Avec sa rave party collé-serré dans les bas-fonds de Zion jusqu’au monologue cryptique de l’Architecte, apportant in fine plus de questions que de réponses aux mystères de la saga, Matrix Reloaded, sorti en mai, aura cristallisé un mélange de moquerie et de haine stupéfiante, devenant le punching-ball officiel de la saison. Un sentiment de colère qui se propagea à vitesse grand V dans l’air du temps. A-t-on revu ça depuis ? Dix-huit ans plus tard, on finit même par se demander si tout ce raffut n’était pas vaguement désiré par des auteurs qui deviendront par la suite des as de la kamikazerie à 100 millions de dollars. Le beaucoup plus sage Matrix Revolutions, calé au mois de novembre, devint le non-événement absolu de l’hiver. Depuis la mise en branle des deux projets, les chefs de la Warner s’amusaient à prophétiser que 2003 serait « l’année Matrix » et, en un sens, ils avaient raison : jamais la cote d’amour pour le premier volet ne fut aussi palpable.
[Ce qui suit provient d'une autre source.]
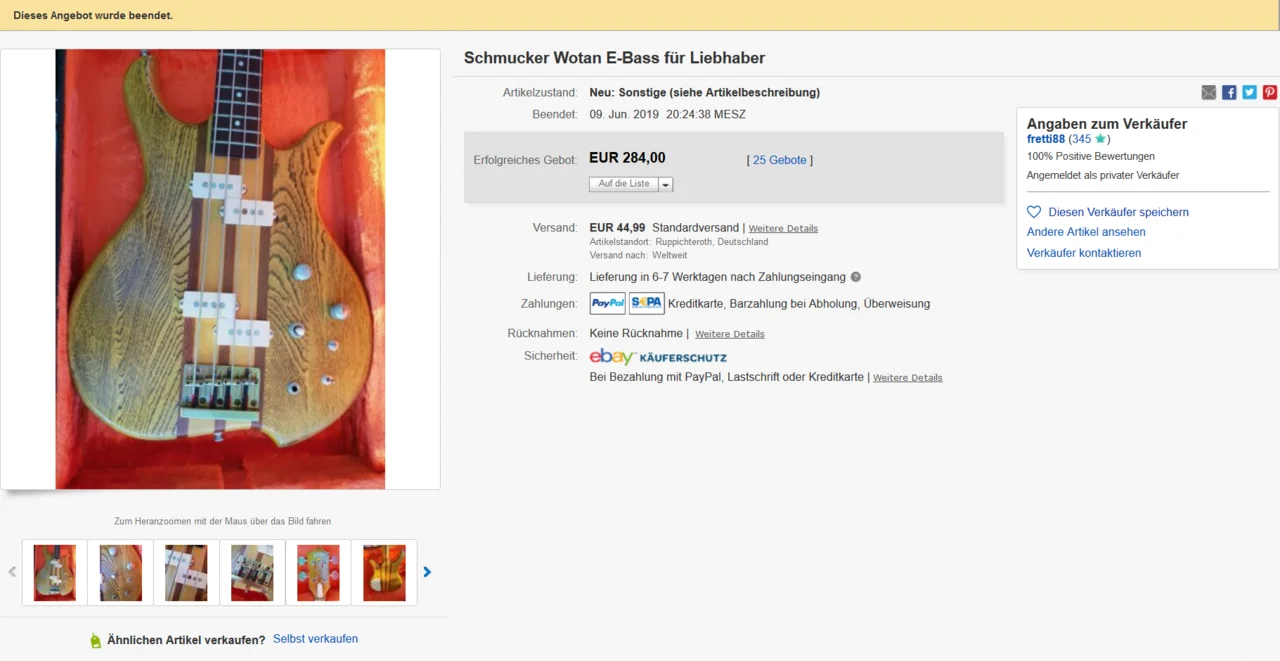Viewport: 1280px width, 661px height.
Task: Show previous thumbnails with left arrow
Action: (x=12, y=572)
Lambert Wilson : "Pour moi, Matrix est un film d’auteur subversif"Culture de la haine
2003 est aussi le moment où l’internet illimité et l’adsl deviennent soudainement accessibles au grand public. Désormais, on ne compte plus ses heures à zoner dans la Matrice. Les forums ne sont plus réservés à des technophiles obsessionnels, mais attirent un public bien plus varié et autrement plus bruyant. À la frontière entre le royaume geek et le grand public, la saga Matrix cristallise toute l’attention d’internet, beaucoup plus que tous les autres hits potentiels de l’année en tout cas (Le Monde de Nemo, Pirates des Caraïbes et Le Retour du roi). En orchestrant une promo basée sur le mystère absolu et des jeux de piste marketing, les Wachowski s’amusent alors à titiller une audience web qui n’attend que ça. Celle-ci va s’épuiser pendant des mois dans un flot ininterrompu d’hypothèses avant de passer soigneusement Reloaded à la broche dès qu’il débarque en salle. Matrix fait alors apparaître un phénomène sociétal massif : les haters. Le succès du premier film était avant tout la rencontre d’une œuvre avec son époque. L’échec des deux volets suivants relève du même principe. Deux ans plus tôt ou plus tard, le contre-coup n’aurait pas été le même : c’est l’air du temps et les nouveaux outils mis à disposition qui ont façonné la réputation désastreuse des derniers volets. À leur corps défendant (quoique?), les Wachowski faisaient émerger des tréfonds du virtuel une culture de la haine, toujours en vigueur, qui allait devenir l’épouvantail officiel de la pop culture. Pour le meilleur comme pour le pire, elles restent d’incroyables visionnaires.